[[ Given records open ]]
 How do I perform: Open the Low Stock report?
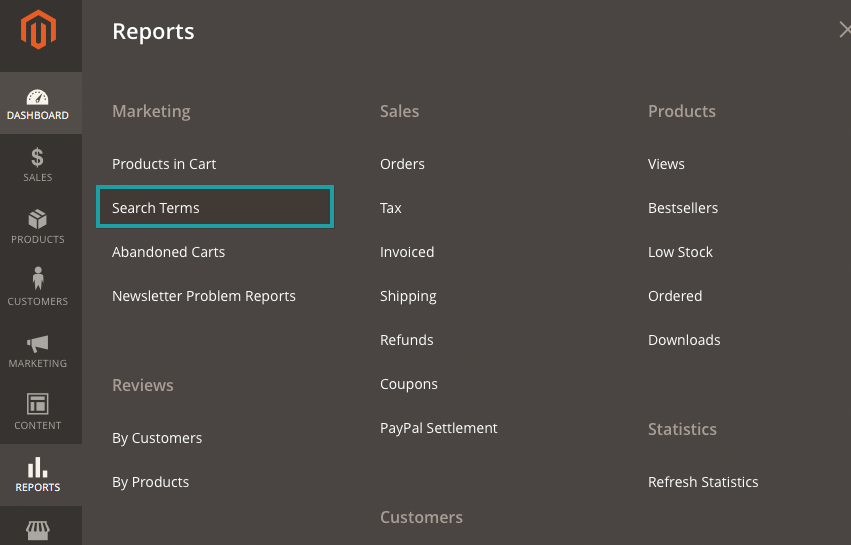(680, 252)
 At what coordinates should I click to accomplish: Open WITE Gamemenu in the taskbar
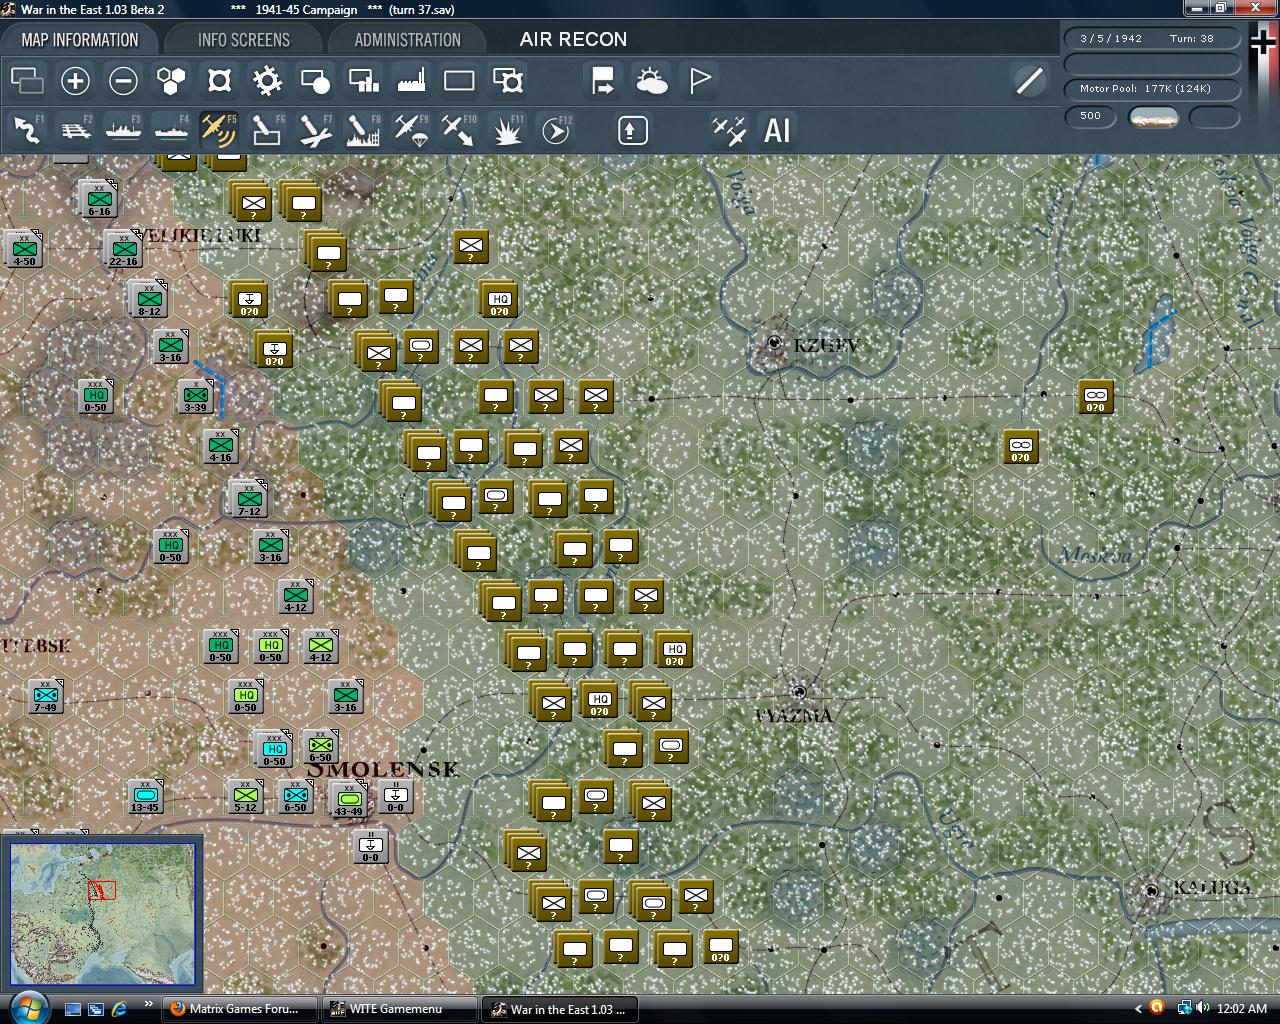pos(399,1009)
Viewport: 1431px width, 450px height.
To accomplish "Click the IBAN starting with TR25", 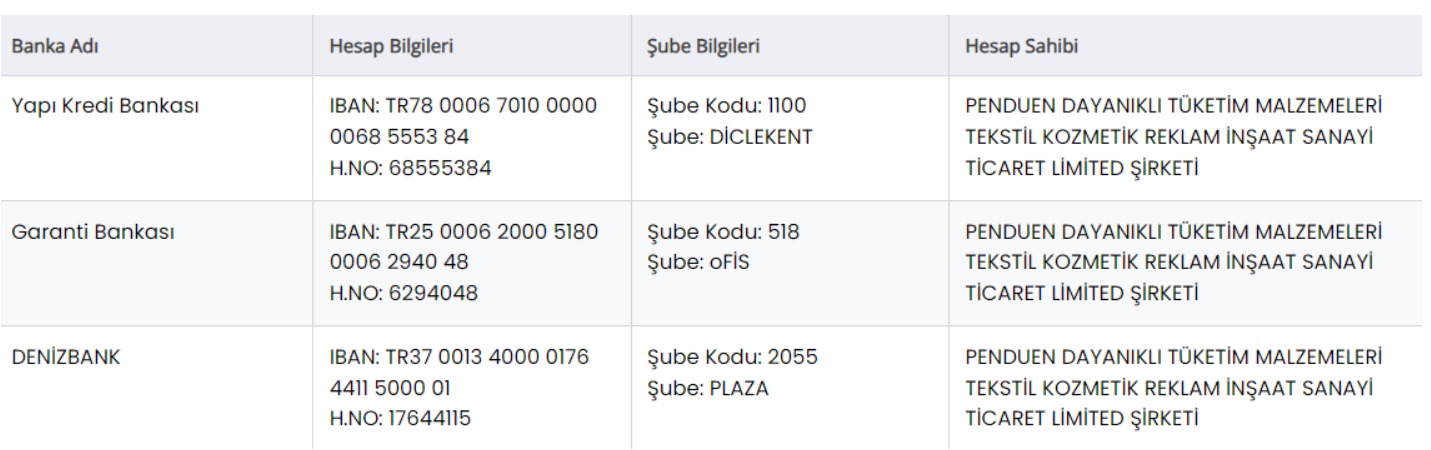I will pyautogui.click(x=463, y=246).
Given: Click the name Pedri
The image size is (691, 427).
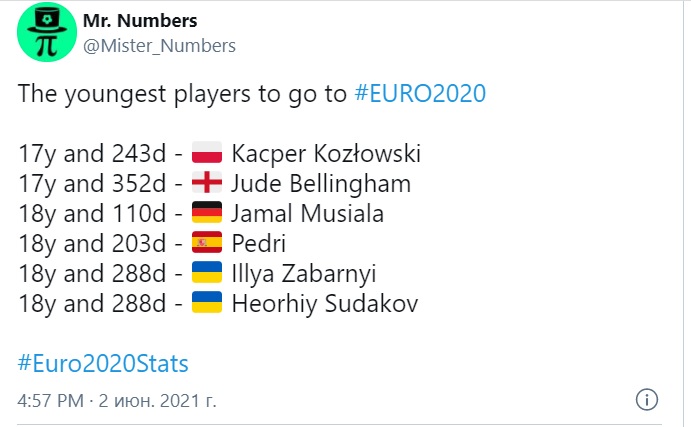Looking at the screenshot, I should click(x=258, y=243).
[[ Given records closed ]]
[[ Given records open ]]
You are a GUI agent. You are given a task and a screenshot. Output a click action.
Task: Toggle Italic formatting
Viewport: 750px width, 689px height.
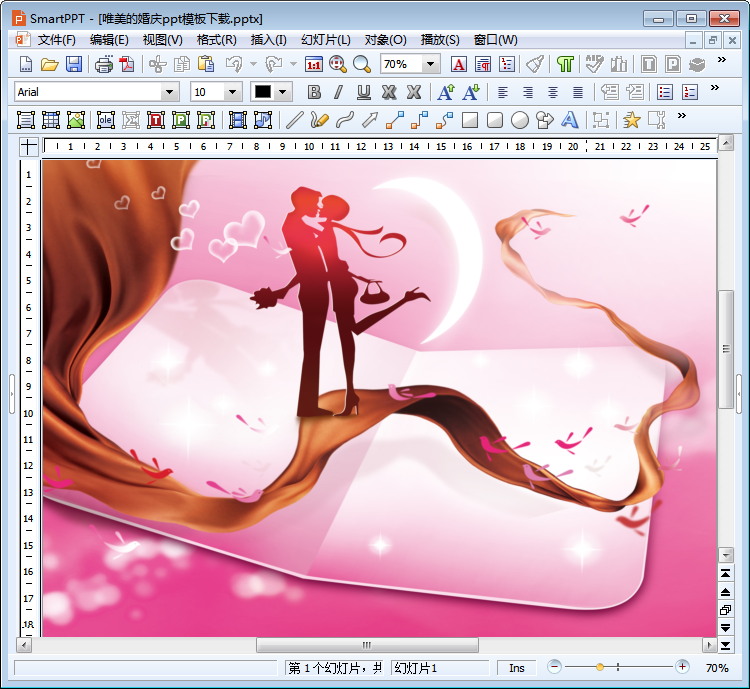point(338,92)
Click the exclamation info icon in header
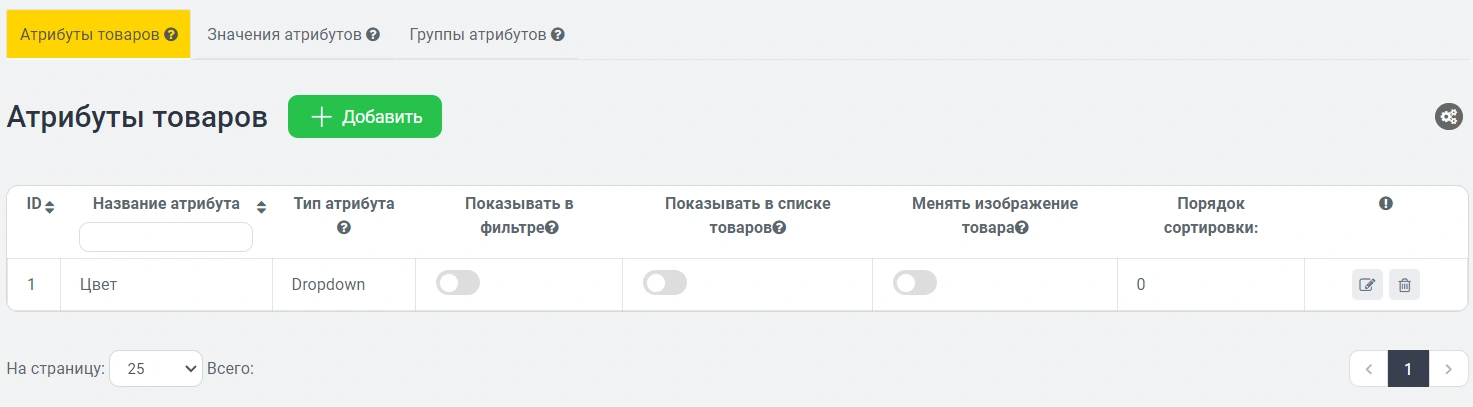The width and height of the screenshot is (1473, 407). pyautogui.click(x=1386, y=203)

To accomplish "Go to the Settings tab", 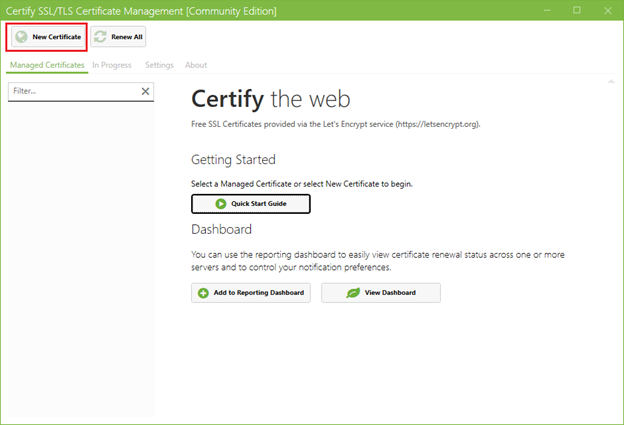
[[ Given records closed ]]
[[ Given records open ]]
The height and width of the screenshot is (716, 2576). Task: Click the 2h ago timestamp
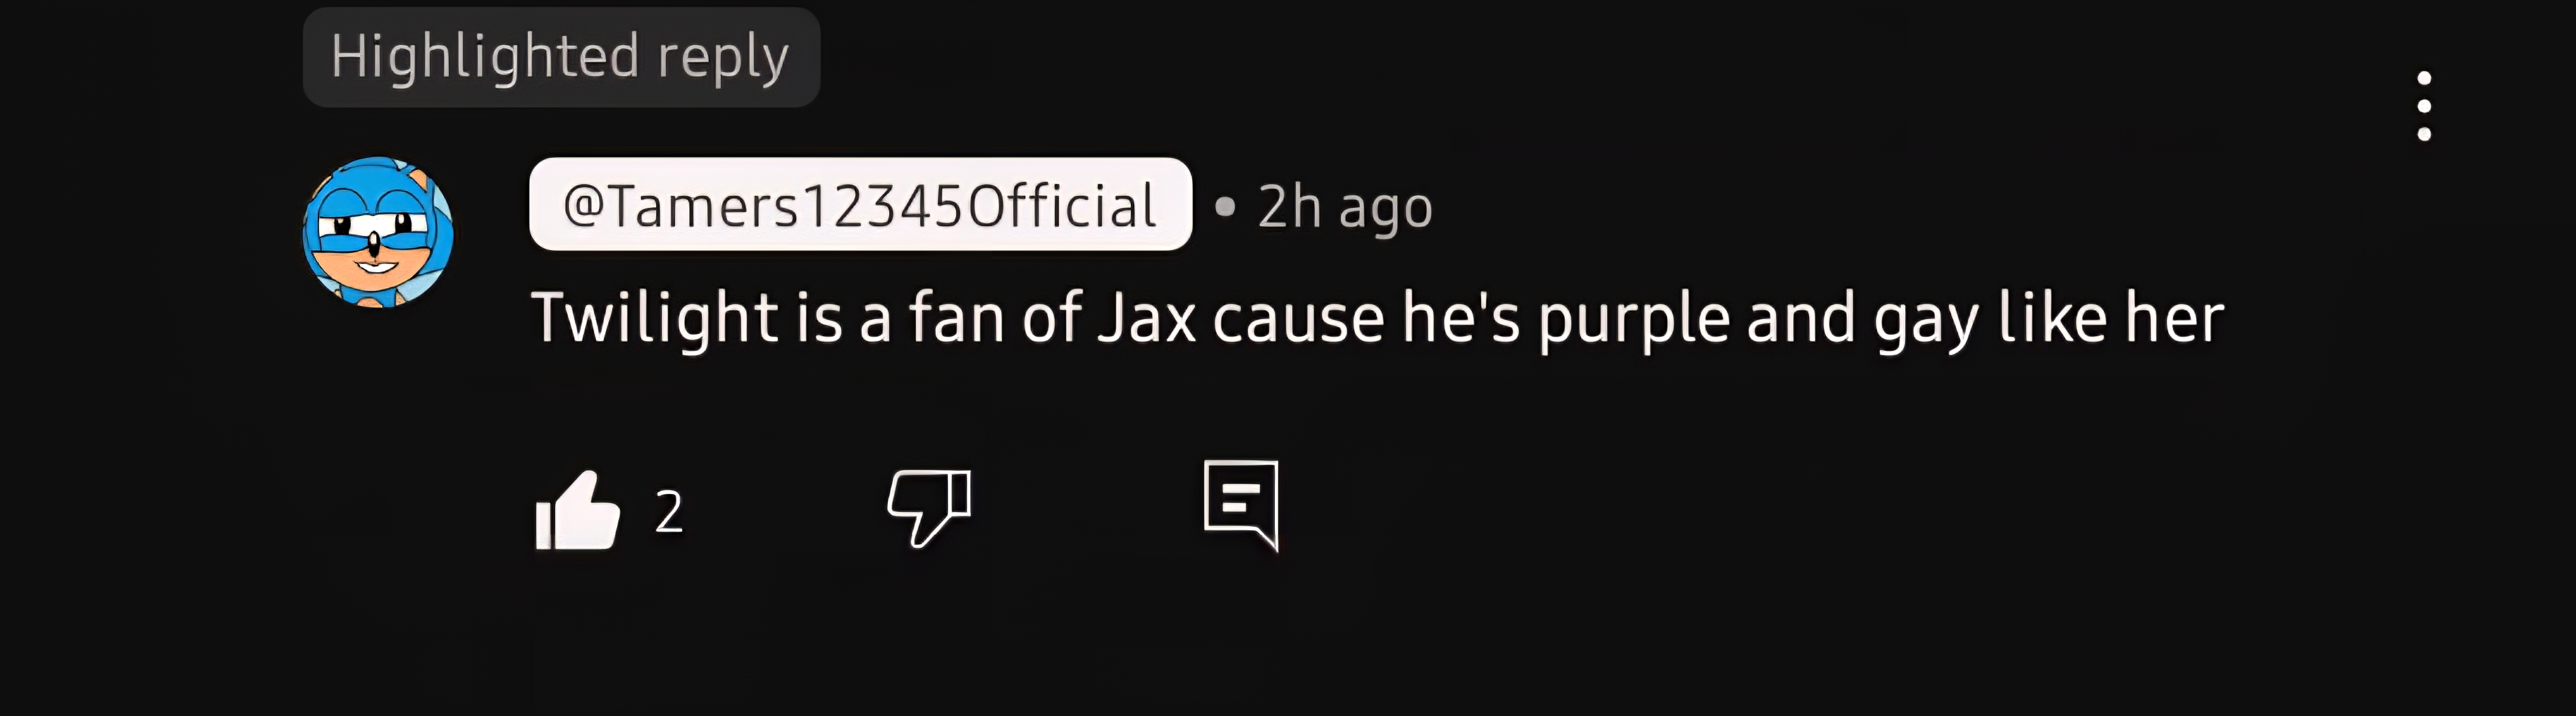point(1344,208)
[[ Given records closed ]]
[Aim of the exercise] Starting with the line that has "Task: Toggle Italic formatting" and ending with the line that has "to the Settings", repeat the lines above exactly, omitting every picture.

[The completed task]
Task: Toggle Italic formatting
Viewport: 750px width, 689px height.
point(338,92)
Click the exclamation info icon in header
The width and height of the screenshot is (1473, 407). pyautogui.click(x=1386, y=203)

To accomplish "Go to the Settings tab", 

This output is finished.